My big dog can outrun your little dog

kw: book reviews, nonfiction, biology, scaling

Item: A nice 4-m yacht, under full sail across a brisk wind, leaps along, dashing merrily amidst the spume. It's really fast! But should it run parallel to a 300-passenger liner, the big ship will steadily, grandly leave it in the spray.

Item: A mouse can live four to five years. In that time its heart beats at most two billion times. A medium-sized pet dog can live fifteen to eighteen years, and its heart beats a billion to 1.3 billion times. Humans are said to experience two billion heartbeats, seldom more; at 80 beats per minute, or 42 million per year, that's only 48 years, so the two billion limit is obviously off by a factor of about two, even for folks with a slower heart. But the funny thing is, how can the longevity of a mouse's heart, in total beats, be anywhere close to that of a human's, when the human is sixty times as long and weighs 2,000 to 3,000 times as much?

Item: The walking speed, for animals that walk, and the running speed, for animals that run, depends on only two things: whether two or four legs (four is faster), and how long it is from hip or shoulder to toe. Interestingly, the variation in walking speeds is much greater than the variation in running speed.

A most interesting Item: The attribute that correlates most closely to life span is the weight of the brain. A tiny shrew with a 1-gram brain lives 2-3 years; an small wildcat with a 50-gram brain lives about fifteen years (in a zoo, much less in the wild); and an elephant with a 7-kg (7000-gram) brain lives at least sixty years, and we don't know how long one could live if its teeth didn't wear out at that age. Oddly, a human with brain weight of 1.2 to 1.6 kg, is above the trend, living 80-110 years (the trend predicts 40-50). The shrew-wildcat-elephant trend, appropriately crunched, yields an allometric exponent near 0.4; Yrs Wbrain^0.4, which means the brain has to be more than five times heavier for a doubling of life span. A good rough guide.

Where'd all this come from? John Tyler Bonner, Professor Emeritus at Princeton, has studied scaling in plants and animals all his life, and recently written Why Size Matters: From Bacteria to......Blue Whales. I distilled the Items from his book, all except the first, which I threw in to illustrate that scaling affects everything, not just living creatures.

The book is built around five "size rules":

• Strength varies with size.
  
• Rates of gas and food ingestion vary with size, because of lung and digestive membrane scaling.
  
• Complexity varies with size.
  
• Metabolism and other life process rates vary with size.
  
• Abundance of individuals varies with size.

Dr. Bonner's key message is that all these trends are governed by the principle of allometry, that changes in size are accompanied by changes in proportion. Thus, a baby's head is about a third of its body length, while a typical adult's head is one-seventh or one-eighth the total height (fashion models are selected from rare cases of extra-small heads, as small as one-tenth the total height, as long as their other proportions are pleasing).
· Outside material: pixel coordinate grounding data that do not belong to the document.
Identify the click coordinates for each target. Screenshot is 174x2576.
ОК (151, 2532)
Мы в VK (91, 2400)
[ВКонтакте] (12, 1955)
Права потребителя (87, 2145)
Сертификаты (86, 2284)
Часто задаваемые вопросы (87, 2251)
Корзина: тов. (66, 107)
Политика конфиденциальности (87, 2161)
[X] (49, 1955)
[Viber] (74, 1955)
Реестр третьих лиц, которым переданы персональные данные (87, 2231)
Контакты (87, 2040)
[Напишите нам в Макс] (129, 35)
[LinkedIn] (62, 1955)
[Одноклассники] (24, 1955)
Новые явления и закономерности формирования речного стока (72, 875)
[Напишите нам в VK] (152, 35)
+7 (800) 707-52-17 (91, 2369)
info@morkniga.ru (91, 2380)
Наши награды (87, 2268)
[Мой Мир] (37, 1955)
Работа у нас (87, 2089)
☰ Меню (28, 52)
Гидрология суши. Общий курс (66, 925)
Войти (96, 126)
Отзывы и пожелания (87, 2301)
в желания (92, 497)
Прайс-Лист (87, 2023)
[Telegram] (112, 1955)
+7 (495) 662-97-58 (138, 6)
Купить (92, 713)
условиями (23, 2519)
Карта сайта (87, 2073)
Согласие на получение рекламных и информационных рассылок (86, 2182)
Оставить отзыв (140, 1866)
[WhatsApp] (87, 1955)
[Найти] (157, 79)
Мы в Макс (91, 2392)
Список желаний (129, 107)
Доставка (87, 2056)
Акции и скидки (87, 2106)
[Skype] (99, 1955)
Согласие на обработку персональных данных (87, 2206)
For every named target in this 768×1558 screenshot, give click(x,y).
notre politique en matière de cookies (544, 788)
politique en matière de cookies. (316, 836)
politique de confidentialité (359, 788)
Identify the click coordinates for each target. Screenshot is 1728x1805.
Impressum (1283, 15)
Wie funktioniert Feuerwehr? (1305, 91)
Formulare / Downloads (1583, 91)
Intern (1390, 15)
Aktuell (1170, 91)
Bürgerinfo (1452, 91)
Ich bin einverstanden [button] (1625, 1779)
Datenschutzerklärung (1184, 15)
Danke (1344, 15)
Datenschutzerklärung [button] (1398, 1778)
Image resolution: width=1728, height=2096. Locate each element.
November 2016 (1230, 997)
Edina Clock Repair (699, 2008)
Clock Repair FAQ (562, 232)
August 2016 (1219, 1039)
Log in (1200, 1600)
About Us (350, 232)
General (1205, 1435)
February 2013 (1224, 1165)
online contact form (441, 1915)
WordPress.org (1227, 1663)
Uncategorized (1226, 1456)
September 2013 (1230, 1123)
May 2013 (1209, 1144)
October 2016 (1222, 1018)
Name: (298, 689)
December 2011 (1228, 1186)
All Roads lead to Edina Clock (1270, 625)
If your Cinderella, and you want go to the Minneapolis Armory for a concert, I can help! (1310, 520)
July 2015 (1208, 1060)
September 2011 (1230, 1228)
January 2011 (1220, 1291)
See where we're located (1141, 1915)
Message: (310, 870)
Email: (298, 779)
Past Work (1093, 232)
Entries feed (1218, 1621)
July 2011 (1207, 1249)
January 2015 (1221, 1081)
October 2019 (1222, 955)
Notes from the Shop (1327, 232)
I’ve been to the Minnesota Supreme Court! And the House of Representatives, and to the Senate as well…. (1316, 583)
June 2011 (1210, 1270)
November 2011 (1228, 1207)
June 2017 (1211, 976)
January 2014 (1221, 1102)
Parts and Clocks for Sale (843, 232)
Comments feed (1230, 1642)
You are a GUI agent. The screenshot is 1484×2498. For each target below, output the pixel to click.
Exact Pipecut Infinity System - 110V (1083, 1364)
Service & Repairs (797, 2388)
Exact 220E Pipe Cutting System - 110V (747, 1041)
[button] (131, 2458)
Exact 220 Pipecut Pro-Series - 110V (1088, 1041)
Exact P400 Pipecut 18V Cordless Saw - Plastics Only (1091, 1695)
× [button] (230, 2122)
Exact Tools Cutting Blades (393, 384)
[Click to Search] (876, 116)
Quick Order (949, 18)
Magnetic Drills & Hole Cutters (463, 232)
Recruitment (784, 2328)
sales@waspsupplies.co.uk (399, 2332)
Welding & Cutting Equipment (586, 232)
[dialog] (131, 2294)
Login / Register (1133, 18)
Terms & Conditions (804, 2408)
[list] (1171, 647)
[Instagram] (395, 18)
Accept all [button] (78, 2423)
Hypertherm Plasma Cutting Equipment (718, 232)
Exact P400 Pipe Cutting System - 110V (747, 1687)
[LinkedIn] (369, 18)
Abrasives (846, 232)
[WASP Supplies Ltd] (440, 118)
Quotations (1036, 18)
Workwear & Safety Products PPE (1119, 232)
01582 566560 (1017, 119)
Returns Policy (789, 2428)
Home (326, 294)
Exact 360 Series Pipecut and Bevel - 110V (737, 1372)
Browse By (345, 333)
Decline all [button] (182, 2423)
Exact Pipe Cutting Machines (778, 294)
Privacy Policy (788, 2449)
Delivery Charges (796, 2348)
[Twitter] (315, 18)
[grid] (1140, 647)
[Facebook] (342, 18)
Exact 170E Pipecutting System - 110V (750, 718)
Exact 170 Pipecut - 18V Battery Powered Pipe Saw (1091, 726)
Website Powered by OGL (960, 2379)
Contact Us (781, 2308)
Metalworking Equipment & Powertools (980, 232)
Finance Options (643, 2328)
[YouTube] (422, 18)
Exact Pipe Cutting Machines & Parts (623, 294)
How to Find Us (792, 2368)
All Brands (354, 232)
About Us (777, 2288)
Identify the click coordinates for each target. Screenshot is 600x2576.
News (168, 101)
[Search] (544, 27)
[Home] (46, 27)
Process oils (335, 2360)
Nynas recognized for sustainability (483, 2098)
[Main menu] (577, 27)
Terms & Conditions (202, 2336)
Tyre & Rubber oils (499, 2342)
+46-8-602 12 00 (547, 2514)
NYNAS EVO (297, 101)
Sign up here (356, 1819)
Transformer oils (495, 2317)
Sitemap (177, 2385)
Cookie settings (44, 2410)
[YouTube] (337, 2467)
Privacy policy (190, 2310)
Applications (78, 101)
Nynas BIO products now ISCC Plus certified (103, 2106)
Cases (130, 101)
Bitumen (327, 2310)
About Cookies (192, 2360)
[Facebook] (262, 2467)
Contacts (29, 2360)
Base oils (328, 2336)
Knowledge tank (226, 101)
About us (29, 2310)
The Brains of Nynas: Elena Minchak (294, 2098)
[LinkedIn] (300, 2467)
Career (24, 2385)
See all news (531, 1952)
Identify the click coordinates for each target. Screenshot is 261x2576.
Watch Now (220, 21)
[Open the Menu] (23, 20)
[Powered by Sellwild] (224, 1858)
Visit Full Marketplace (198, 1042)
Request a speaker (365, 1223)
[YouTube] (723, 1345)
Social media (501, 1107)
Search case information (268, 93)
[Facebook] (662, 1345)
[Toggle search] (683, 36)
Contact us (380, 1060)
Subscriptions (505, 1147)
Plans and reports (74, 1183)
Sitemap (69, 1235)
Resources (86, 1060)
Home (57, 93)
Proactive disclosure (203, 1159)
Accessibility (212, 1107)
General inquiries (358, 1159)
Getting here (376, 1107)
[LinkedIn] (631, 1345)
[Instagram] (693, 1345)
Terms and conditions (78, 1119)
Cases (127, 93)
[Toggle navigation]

A less-obvious allometric trend is that very tall persons have thicker limbs, in proportion to their size, than very small, yet otherwise "normal-looking" midgets. If you take a photo of a basketball player and a non-dwarfed stage midget, the midget looks skinnier, with twiggy arms and legs. That's because weight increases as the cube of length, but strength (muscle or bone cross-sectional area) increases only as the square of length:

Suppose a five-foot-tall young girl weighs 90 pounds, a normal weight for that height. If every proportion is increased by 6/5 so she is six feet tall, the cube of 6/5 is 1.728, so she'd weigh 155 pounds. That's thin enough to be almost unhealthy; a more normal weight for a six-foot young woman is 175 pounds. Let's consider their relative strength, by looking at the leg just above the ankle, where it is thinnest. Suppose at five feet, the cross section is about three square inches (the leg diameter is close to two inches). Then at six feet, the diameter is just under 2.35 inches, and the cross sectional area is 4.32 sq. in. That's 1.44 times the 3 sq. in. from before, because the square of 6/5 is 1.44.

Here is the important fact here: when standing on one leg, the 90-pound 5-footer is putting a stress of 30 pounds per sq. in. (psi) on that part of the leg. When the 155-pound 6-footer stands on one leg, the stress is 36 psi. The extra factor of 6/5 showed up as extra stress. This isn't much difference, but suppose we "blow up" the poor girl to thirty feet tall, with all the same proportions. Then the stress would be 180 psi, which is nearly enough to break the leg bone.

Going back to the six-footer: I wrote above that a more normal weight would be 175 pounds. She needs stronger legs to bear her weight with the same safety factor, so we want a stress of 30 psi. That requires 5.8 sq. in., or a diameter of 2.73 inches. This is 1.4 times the ankle diameter for the five-foot girl, which explains why taller people must be extra-wide.

That's just one of the five size rules. The author develops each one, in much simpler terms than I(!), making this a very informative and enjoyable book.